-- HOW TO COMPLETE THIS TASK --
Copy each entry below exactly as it reads.

-- DATA --
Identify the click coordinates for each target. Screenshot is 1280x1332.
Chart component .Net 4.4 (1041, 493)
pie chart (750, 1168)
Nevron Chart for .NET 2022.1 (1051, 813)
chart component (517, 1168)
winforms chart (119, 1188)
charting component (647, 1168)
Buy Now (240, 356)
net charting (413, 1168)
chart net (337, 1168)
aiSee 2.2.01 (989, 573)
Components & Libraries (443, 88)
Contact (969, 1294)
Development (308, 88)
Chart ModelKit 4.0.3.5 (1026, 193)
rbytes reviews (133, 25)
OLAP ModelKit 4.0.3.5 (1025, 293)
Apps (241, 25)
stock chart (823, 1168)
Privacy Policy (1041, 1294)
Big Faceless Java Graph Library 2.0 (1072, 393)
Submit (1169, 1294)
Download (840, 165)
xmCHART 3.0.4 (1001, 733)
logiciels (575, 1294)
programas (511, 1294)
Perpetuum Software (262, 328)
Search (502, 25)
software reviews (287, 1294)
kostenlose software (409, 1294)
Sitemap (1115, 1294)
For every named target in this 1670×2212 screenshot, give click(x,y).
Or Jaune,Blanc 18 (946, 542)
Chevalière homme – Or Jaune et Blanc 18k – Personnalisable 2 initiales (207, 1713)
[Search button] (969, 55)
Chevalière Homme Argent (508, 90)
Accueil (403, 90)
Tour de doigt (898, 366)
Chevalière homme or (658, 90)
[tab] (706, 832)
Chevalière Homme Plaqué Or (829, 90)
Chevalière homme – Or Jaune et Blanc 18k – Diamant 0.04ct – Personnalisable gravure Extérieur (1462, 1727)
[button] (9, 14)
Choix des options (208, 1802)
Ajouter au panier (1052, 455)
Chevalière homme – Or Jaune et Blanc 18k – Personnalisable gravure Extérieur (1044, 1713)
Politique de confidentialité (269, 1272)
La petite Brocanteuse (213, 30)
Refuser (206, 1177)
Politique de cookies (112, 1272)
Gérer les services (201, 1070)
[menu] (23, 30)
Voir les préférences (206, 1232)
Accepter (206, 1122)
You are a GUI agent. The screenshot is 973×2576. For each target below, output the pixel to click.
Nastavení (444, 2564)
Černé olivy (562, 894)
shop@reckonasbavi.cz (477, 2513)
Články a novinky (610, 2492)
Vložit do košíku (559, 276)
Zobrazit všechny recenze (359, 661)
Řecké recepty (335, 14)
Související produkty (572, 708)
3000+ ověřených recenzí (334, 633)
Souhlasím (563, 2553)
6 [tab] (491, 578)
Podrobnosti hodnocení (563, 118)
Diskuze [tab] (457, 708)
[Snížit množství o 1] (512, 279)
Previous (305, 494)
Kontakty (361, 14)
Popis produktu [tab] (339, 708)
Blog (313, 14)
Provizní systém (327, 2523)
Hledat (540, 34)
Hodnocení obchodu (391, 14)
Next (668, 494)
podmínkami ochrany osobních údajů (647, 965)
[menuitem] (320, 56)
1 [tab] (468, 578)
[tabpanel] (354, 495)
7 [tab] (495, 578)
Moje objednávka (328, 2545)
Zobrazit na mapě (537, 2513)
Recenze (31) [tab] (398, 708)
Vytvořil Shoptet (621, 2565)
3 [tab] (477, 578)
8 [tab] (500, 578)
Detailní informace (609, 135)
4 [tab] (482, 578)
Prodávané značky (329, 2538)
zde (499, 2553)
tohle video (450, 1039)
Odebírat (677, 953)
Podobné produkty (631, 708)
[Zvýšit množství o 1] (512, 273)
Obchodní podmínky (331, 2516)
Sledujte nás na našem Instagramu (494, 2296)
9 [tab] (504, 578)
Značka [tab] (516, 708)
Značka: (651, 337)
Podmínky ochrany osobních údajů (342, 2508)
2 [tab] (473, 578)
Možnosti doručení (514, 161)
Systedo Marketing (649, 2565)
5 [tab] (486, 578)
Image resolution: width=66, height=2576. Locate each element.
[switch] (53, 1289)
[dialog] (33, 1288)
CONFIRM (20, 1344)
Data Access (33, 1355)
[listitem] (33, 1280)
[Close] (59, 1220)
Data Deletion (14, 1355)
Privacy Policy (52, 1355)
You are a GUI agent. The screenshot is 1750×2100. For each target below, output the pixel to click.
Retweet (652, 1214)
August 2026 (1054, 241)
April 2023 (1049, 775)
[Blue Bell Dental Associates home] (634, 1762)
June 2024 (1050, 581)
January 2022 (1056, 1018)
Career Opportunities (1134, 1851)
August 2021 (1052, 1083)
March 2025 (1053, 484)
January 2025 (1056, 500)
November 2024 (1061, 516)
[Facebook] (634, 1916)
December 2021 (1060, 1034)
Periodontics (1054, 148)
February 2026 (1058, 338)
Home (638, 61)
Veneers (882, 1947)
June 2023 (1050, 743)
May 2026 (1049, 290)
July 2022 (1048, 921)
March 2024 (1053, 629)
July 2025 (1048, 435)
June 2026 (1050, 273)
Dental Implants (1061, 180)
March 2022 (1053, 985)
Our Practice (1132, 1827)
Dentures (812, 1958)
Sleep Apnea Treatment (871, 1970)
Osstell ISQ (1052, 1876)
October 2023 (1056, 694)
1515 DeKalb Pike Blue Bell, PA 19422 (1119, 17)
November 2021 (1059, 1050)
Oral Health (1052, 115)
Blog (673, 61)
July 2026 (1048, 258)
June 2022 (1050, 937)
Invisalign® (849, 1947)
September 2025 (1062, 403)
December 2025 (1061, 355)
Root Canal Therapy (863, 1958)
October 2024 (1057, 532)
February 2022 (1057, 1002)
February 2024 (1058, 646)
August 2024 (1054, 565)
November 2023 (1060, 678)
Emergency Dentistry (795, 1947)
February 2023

-- RESPONSE TO THE TASK --
Identify the click coordinates for each target. Screenshot is 1280x1332.
Chart component .Net 4.4 (1041, 493)
pie chart (750, 1168)
Nevron Chart for .NET 2022.1 (1051, 813)
chart component (517, 1168)
winforms chart (119, 1188)
charting component (647, 1168)
Buy Now (240, 356)
net charting (413, 1168)
chart net (337, 1168)
aiSee 2.2.01 (989, 573)
Components & Libraries (443, 88)
Contact (969, 1294)
Development (308, 88)
Chart ModelKit 4.0.3.5 (1026, 193)
rbytes reviews (133, 25)
OLAP ModelKit 4.0.3.5 (1025, 293)
Apps (241, 25)
stock chart (823, 1168)
Privacy Policy (1041, 1294)
Big Faceless Java Graph Library 2.0 (1072, 393)
Submit (1169, 1294)
Download (840, 165)
xmCHART 3.0.4 (1001, 733)
logiciels (575, 1294)
programas (511, 1294)
Perpetuum Software (262, 328)
Search (502, 25)
software reviews (287, 1294)
kostenlose software (409, 1294)
Sitemap (1115, 1294)
For every named target in this 1670×2212 screenshot, give click(x,y).
Or Jaune,Blanc 18 (946, 542)
Chevalière homme – Or Jaune et Blanc 18k – Personnalisable 2 initiales (207, 1713)
[Search button] (969, 55)
Chevalière Homme Argent (508, 90)
Accueil (403, 90)
Tour de doigt (898, 366)
Chevalière homme or (658, 90)
[tab] (706, 832)
Chevalière Homme Plaqué Or (829, 90)
Chevalière homme – Or Jaune et Blanc 18k – Diamant 0.04ct – Personnalisable gravure Extérieur (1462, 1727)
[button] (9, 14)
Choix des options (208, 1802)
Ajouter au panier (1052, 455)
Chevalière homme – Or Jaune et Blanc 18k – Personnalisable gravure Extérieur (1044, 1713)
Politique de confidentialité (269, 1272)
La petite Brocanteuse (213, 30)
Refuser (206, 1177)
Politique de cookies (112, 1272)
Gérer les services (201, 1070)
[menu] (23, 30)
Voir les préférences (206, 1232)
Accepter (206, 1122)
You are a GUI agent. The screenshot is 973×2576. For each target below, output the pixel to click.
Nastavení (444, 2564)
Černé olivy (562, 894)
shop@reckonasbavi.cz (477, 2513)
Články a novinky (610, 2492)
Vložit do košíku (559, 276)
Zobrazit všechny recenze (359, 661)
Řecké recepty (335, 14)
Související produkty (572, 708)
3000+ ověřených recenzí (334, 633)
Souhlasím (563, 2553)
6 [tab] (491, 578)
Podrobnosti hodnocení (563, 118)
Diskuze [tab] (457, 708)
[Snížit množství o 1] (512, 279)
Previous (305, 494)
Kontakty (361, 14)
Popis produktu [tab] (339, 708)
Blog (313, 14)
Provizní systém (327, 2523)
Hledat (540, 34)
Hodnocení obchodu (391, 14)
Next (668, 494)
podmínkami ochrany osobních údajů (647, 965)
[menuitem] (320, 56)
1 [tab] (468, 578)
[tabpanel] (354, 495)
7 [tab] (495, 578)
Moje objednávka (328, 2545)
Zobrazit na mapě (537, 2513)
Recenze (31) [tab] (398, 708)
Vytvořil Shoptet (621, 2565)
3 [tab] (477, 578)
8 [tab] (500, 578)
Detailní informace (609, 135)
4 [tab] (482, 578)
Prodávané značky (329, 2538)
zde (499, 2553)
tohle video (450, 1039)
Odebírat (677, 953)
Podobné produkty (631, 708)
[Zvýšit množství o 1] (512, 273)
Obchodní podmínky (331, 2516)
Sledujte nás na našem Instagramu (494, 2296)
9 [tab] (504, 578)
Značka [tab] (516, 708)
Značka: (651, 337)
Podmínky ochrany osobních údajů (342, 2508)
2 [tab] (473, 578)
Možnosti doručení (514, 161)
Systedo Marketing (649, 2565)
5 [tab] (486, 578)
Image resolution: width=66, height=2576. Locate each element.
[switch] (53, 1289)
[dialog] (33, 1288)
CONFIRM (20, 1344)
Data Access (33, 1355)
[listitem] (33, 1280)
[Close] (59, 1220)
Data Deletion (14, 1355)
Privacy Policy (52, 1355)
You are a GUI agent. The screenshot is 1750×2100. For each target below, output the pixel to click.
Retweet (652, 1214)
August 2026 (1054, 241)
April 2023 (1049, 775)
[Blue Bell Dental Associates home] (634, 1762)
June 2024 (1050, 581)
January 2022 (1056, 1018)
Career Opportunities (1134, 1851)
August 2021 (1052, 1083)
March 2025 (1053, 484)
January 2025 (1056, 500)
November 2024 (1061, 516)
[Facebook] (634, 1916)
December 2021 (1060, 1034)
Periodontics (1054, 148)
February 2026 (1058, 338)
Home (638, 61)
Veneers (882, 1947)
June 2023 (1050, 743)
May 2026 (1049, 290)
July 2022 (1048, 921)
March 2024 (1053, 629)
July 2025 (1048, 435)
June 2026 (1050, 273)
Dental Implants (1061, 180)
March 2022 (1053, 985)
Our Practice (1132, 1827)
Dentures (812, 1958)
Sleep Apnea Treatment (871, 1970)
Osstell ISQ (1052, 1876)
October 2023 (1056, 694)
1515 DeKalb Pike Blue Bell, PA 19422 (1119, 17)
November 2021 (1059, 1050)
Oral Health (1052, 115)
Blog (673, 61)
July 2026 (1048, 258)
June 2022 (1050, 937)
Invisalign® (849, 1947)
September 2025 (1062, 403)
December 2025 (1061, 355)
Root Canal Therapy (863, 1958)
October 2024 (1057, 532)
February 2022 (1057, 1002)
February 2024 (1058, 646)
August 2024 (1054, 565)
November 2023 (1060, 678)
Emergency Dentistry (795, 1947)
February 2023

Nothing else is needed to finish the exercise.